I’m writing this article because the question at the top of this piece was quite hard to find an answer to online. I ended up finding part of the answer in The Elements of Statistical Learning (written by the authors of the regularization methods above, in fact) and the rest from Karen Sachs.
I personally believe that the words Lasso, Ridge, and ElasticNet should not exist. We should call these for what they are: L1-regularization, L2-regularization, and mixed-L1-L2-regularization. A mouthful, sure, but dramatically more unambiguous.
The organization of scikit-learn may have been what caused my confusion in the first place. When looking through their list of regression models, LASSO is its own class, despite the fact that the logistic regression class also has an L1-regularization option (the same is true for Ridge/L2). This is unexpected from a python library, since one of the core dogmas of python is:
There should be one - and preferably only one - obvious way to do it
Comparing regularization techniques — Intuition
Now that we have disambiguated what these regularization techniques are, let’s finally address the question: What is the difference between Ridge Regression, the LASSO, and ElasticNet?
The intuition is as follows:
Consider the plots of the abs and square functions.
When minimizing a loss function with a regularization term, each of the entries in the parameter vector theta are “pulled” down towards zero. Think of each entry in theta lying on one the above curves and being subjected to “gravity” proportional to the regularization hyperparameter k. In the context of L1-regularization, the entries of theta are pulled towards zero proportionally to their absolute values — they lie on the red curve.
In the context of L2-regularization, the entries are pulled towards zero proportionally to their squares — the blue curve.
At first, L2 seems more severe, but the caveat is that, approaching zero, a different picture emerges:
The result is that L2 regularization drives many of your parameters down, but will not necessarily eradicate them, since the penalty all but disappears near zero. Contrarily, L1 regularization forces non-essential entries of theta all the way to zero.
Adding ElasticNet (with 0.5 of each L1 and L2) to the picture, we can see it functions as a compromise between the two. One can imagine bending the yellow curve towards either red or blue by tuning the hyperparameter j.
Comparing regularization techniques — In Practice
There are a number of reasons to regularize regressions. Typically, the goal is to prevent overfitting, and in that case, L2 has some nice theoretical guarantees built into it. Another purpose for regularization is often interpretability, and in that case, L1-regularization can be quite powerful.
In my work, I deal with a lot of proteomics data. In proteomics data, you have counts for some number of proteins for some number of patients — a matrix of patients by protein abundances, and the goal is to understand which proteins play a role in separating your patients by label.
This is an Ovarian Cancer dataset.
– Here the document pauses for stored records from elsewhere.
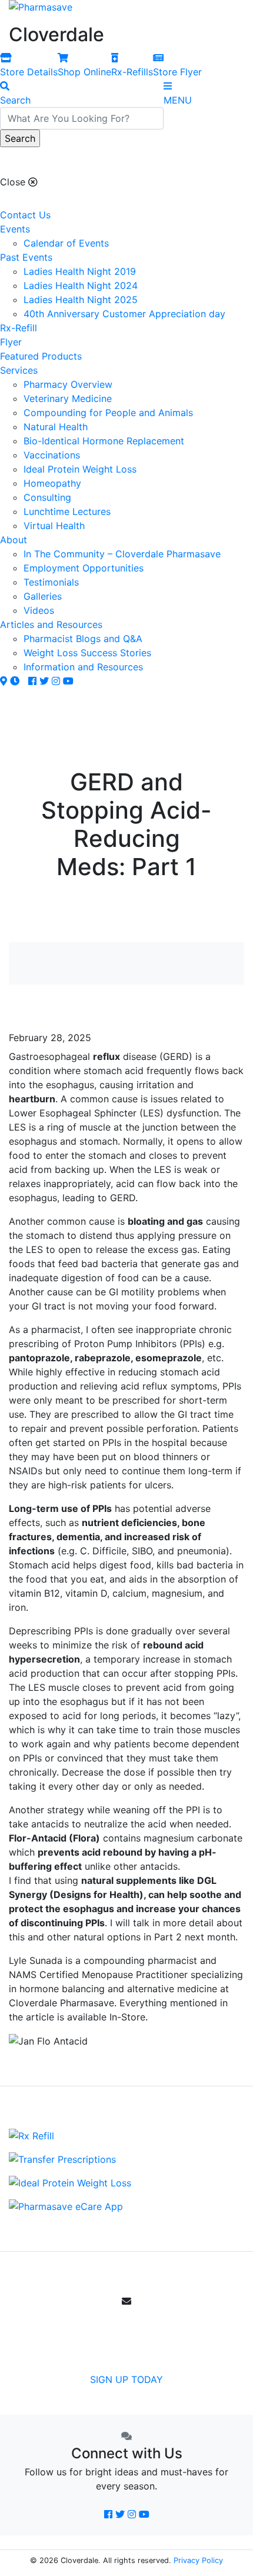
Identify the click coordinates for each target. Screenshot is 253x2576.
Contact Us (25, 215)
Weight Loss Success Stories (87, 653)
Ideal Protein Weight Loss (80, 469)
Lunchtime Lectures (67, 511)
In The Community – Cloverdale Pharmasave (122, 554)
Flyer (11, 342)
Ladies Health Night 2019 (80, 271)
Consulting (47, 497)
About (13, 540)
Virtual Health (54, 525)
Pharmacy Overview (68, 384)
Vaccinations (52, 455)
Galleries (43, 596)
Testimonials (51, 582)
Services (19, 370)
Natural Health (56, 427)
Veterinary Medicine (68, 398)
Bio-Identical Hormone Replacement (104, 441)
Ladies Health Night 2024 (81, 285)
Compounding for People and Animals (108, 412)
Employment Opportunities (84, 568)
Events (15, 229)
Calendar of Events (66, 243)
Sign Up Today (126, 2379)
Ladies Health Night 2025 (81, 299)
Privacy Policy (198, 2560)
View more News (131, 1010)
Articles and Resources (51, 624)
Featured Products (41, 356)
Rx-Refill (18, 328)
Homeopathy (52, 483)
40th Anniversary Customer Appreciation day (124, 314)
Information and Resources (83, 667)
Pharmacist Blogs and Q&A (83, 638)
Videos (39, 610)
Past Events (26, 257)
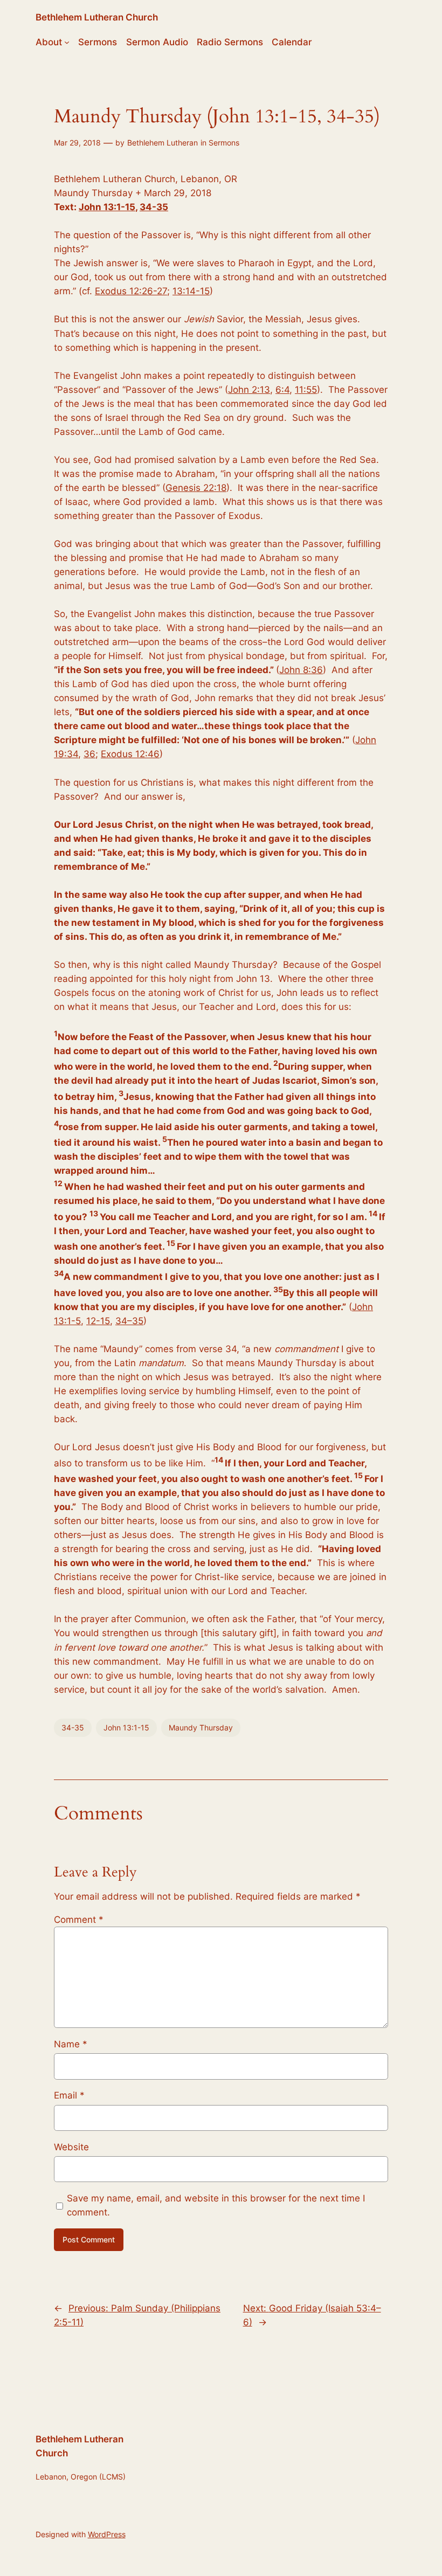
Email (69, 2095)
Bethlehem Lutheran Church (97, 17)
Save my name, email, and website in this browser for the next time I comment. (216, 2205)
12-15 (98, 1320)
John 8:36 (301, 669)
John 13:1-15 (107, 207)
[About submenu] (67, 42)
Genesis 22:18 (195, 487)
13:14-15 (191, 291)
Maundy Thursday (201, 1727)
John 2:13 (249, 389)
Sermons (224, 142)
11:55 (306, 389)
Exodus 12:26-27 (131, 291)
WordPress (107, 2534)
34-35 (154, 207)
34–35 (129, 1320)
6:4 (282, 389)
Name (70, 2044)
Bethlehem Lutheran (162, 142)
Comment (78, 1919)
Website (71, 2147)
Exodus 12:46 (130, 754)
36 (89, 754)
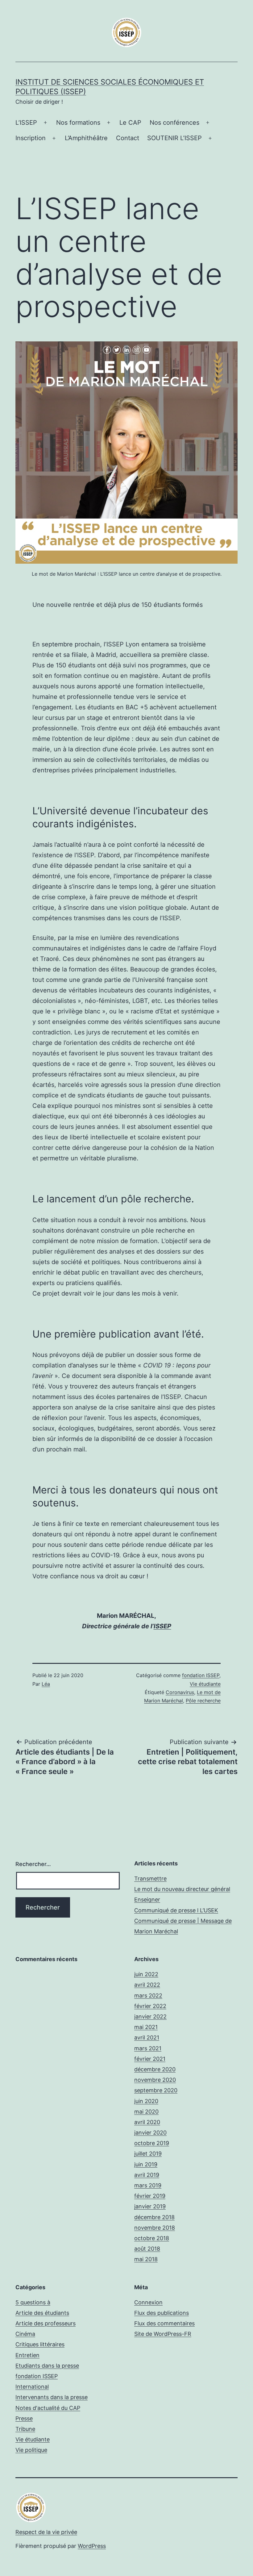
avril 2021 (146, 2037)
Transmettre (150, 1878)
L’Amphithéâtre (86, 138)
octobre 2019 (151, 2143)
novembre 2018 (154, 2227)
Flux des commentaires (164, 2323)
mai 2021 (146, 2027)
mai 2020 (146, 2111)
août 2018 (147, 2248)
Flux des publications (161, 2313)
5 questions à (32, 2302)
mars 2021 (147, 2048)
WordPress (92, 2546)
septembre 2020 (155, 2090)
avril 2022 (147, 1984)
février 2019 (149, 2196)
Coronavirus (180, 1692)
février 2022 (150, 2006)
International (32, 2386)
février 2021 (149, 2059)
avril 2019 (146, 2175)
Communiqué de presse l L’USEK (176, 1910)
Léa (46, 1684)
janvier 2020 (150, 2132)
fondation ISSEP (200, 1675)
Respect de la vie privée (46, 2532)
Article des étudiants (42, 2313)
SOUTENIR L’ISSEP (174, 138)
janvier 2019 (150, 2206)
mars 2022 (148, 1995)
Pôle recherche (203, 1700)
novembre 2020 (155, 2080)
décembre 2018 (154, 2217)
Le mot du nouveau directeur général (182, 1889)
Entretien (27, 2355)
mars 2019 (147, 2185)
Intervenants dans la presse (51, 2397)
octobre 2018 (151, 2238)
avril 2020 (147, 2122)
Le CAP (130, 122)
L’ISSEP (26, 122)
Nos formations (78, 122)
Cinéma (25, 2334)
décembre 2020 (155, 2069)
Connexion (148, 2302)
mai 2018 (146, 2259)
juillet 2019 (148, 2153)
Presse (24, 2418)
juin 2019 (145, 2164)
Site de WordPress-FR (162, 2334)
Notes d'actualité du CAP (47, 2408)
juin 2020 (146, 2101)
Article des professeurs (45, 2323)
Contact (127, 138)
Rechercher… (33, 1864)
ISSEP (162, 1626)
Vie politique (31, 2450)
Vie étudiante (205, 1684)
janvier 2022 (150, 2016)
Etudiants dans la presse (47, 2365)
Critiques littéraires (39, 2344)
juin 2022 (146, 1974)
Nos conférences (174, 122)
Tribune (25, 2429)
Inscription (30, 138)
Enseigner (147, 1899)
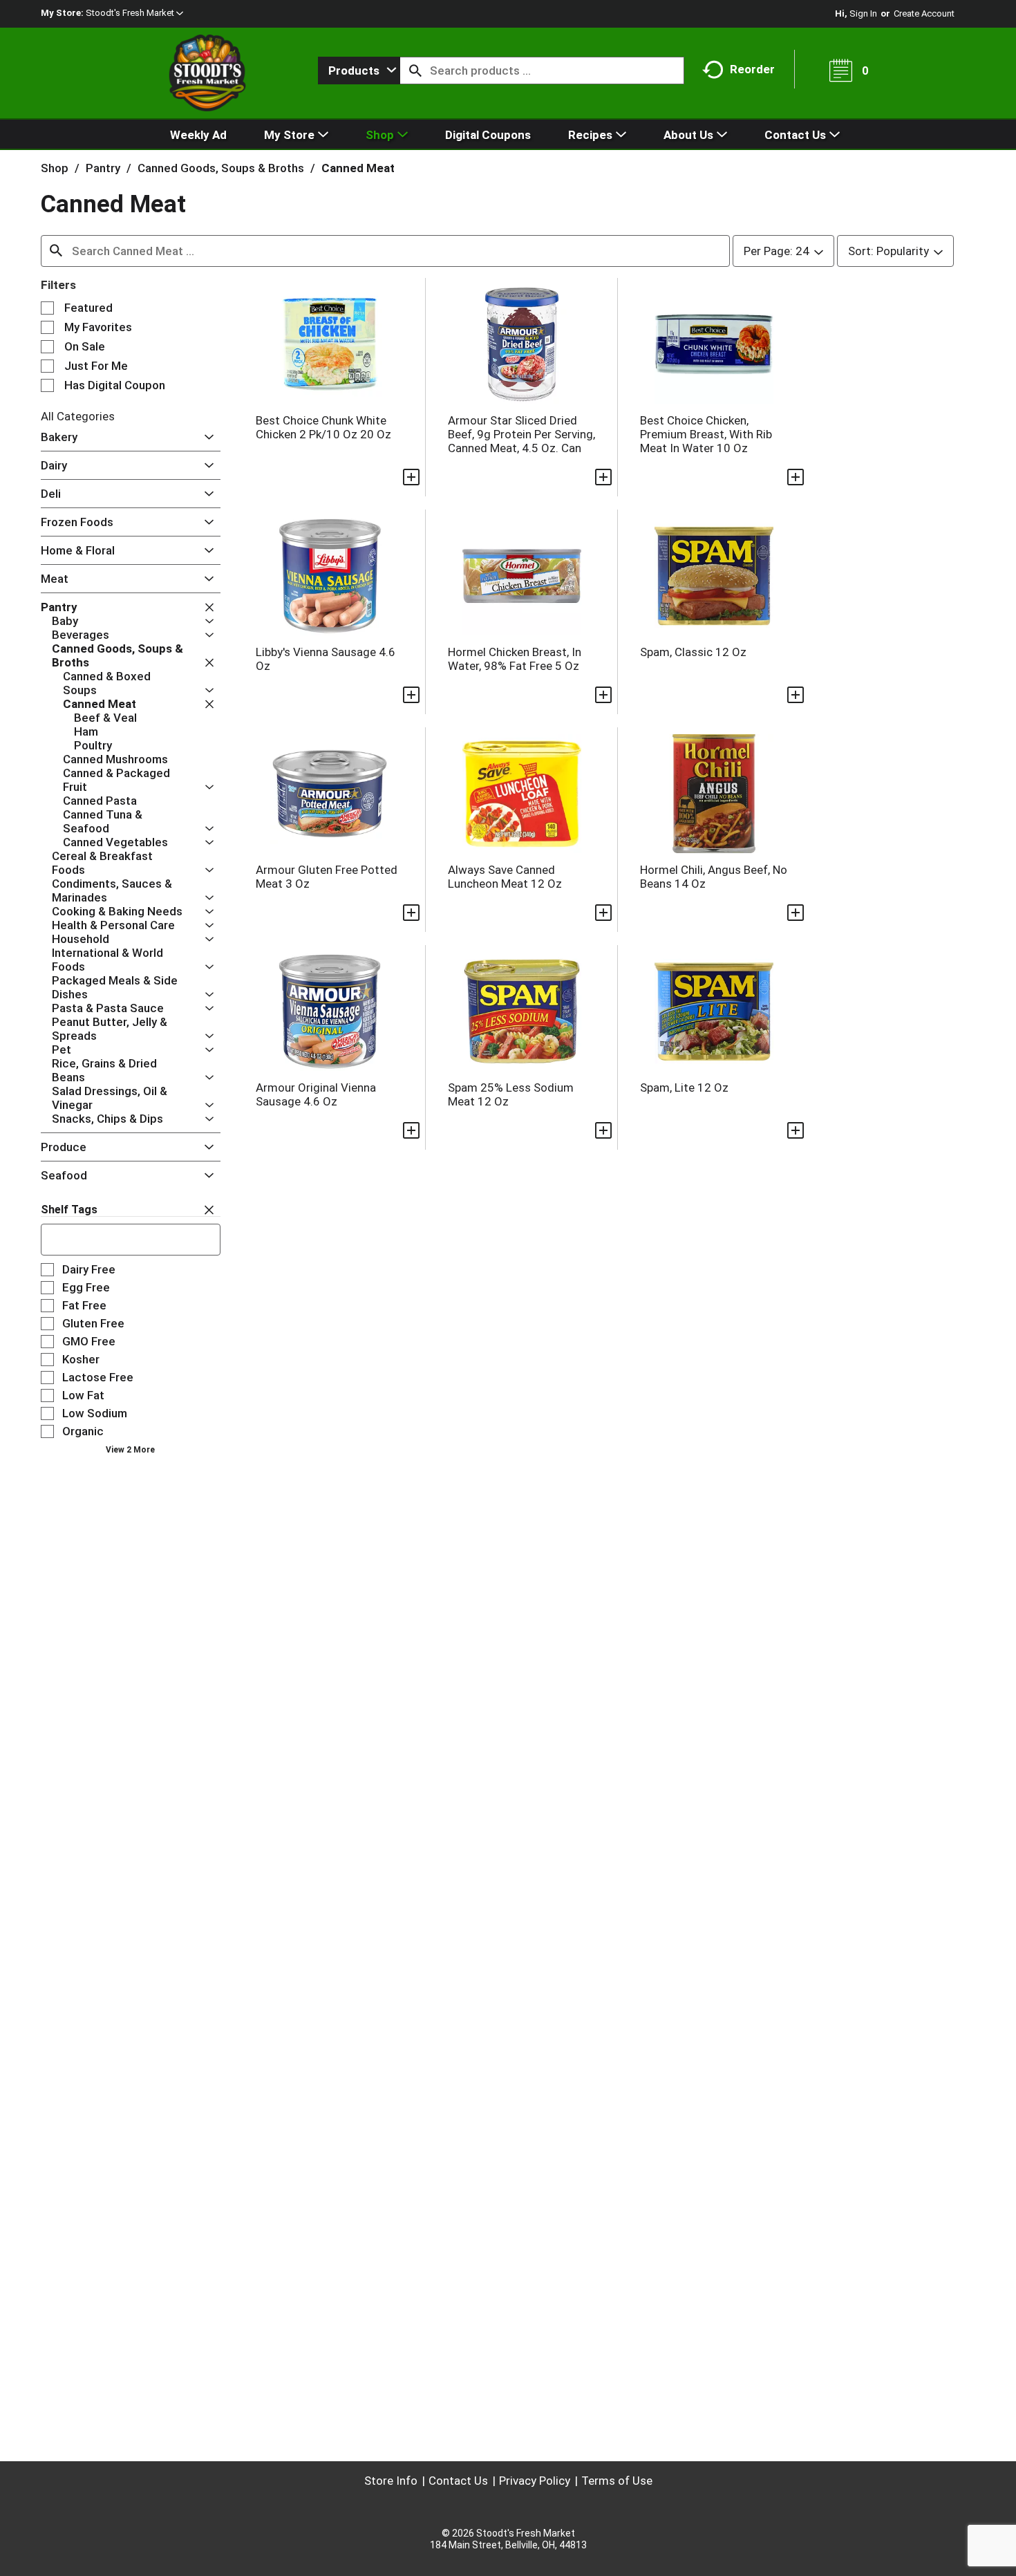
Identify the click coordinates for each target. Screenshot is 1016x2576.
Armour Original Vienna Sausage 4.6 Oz (316, 1094)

Let’s first perform logistic regression with an L2-penalty and try to understand how the cancer subtypes are distinct. This is a plot of the learned theta:
You see that many, if not all proteins are registering as significant.
Now consider the same approach but with L1-regularization:
A much clearer picture emerges of the relevant proteins to each Ovarian Cancer subtype. This is the power of L1-regularization for interpretability.
Conclusion
Regularization can be very powerful, but it’s somewhat under-appreciated, partially, I think, because the intuitions aren’t always well explained.
The ideas are mostly very simple, but not terribly well documented much of the time. I hope this article helps mend that deficit.
Thanks to Karen Sachs for explaining the intuitions behind these norms many years ago.
Thanks also to the developers of scikit-learn. Despite the occasional unintuitive APIs, the code you make available is invaluable to data scientists like myself.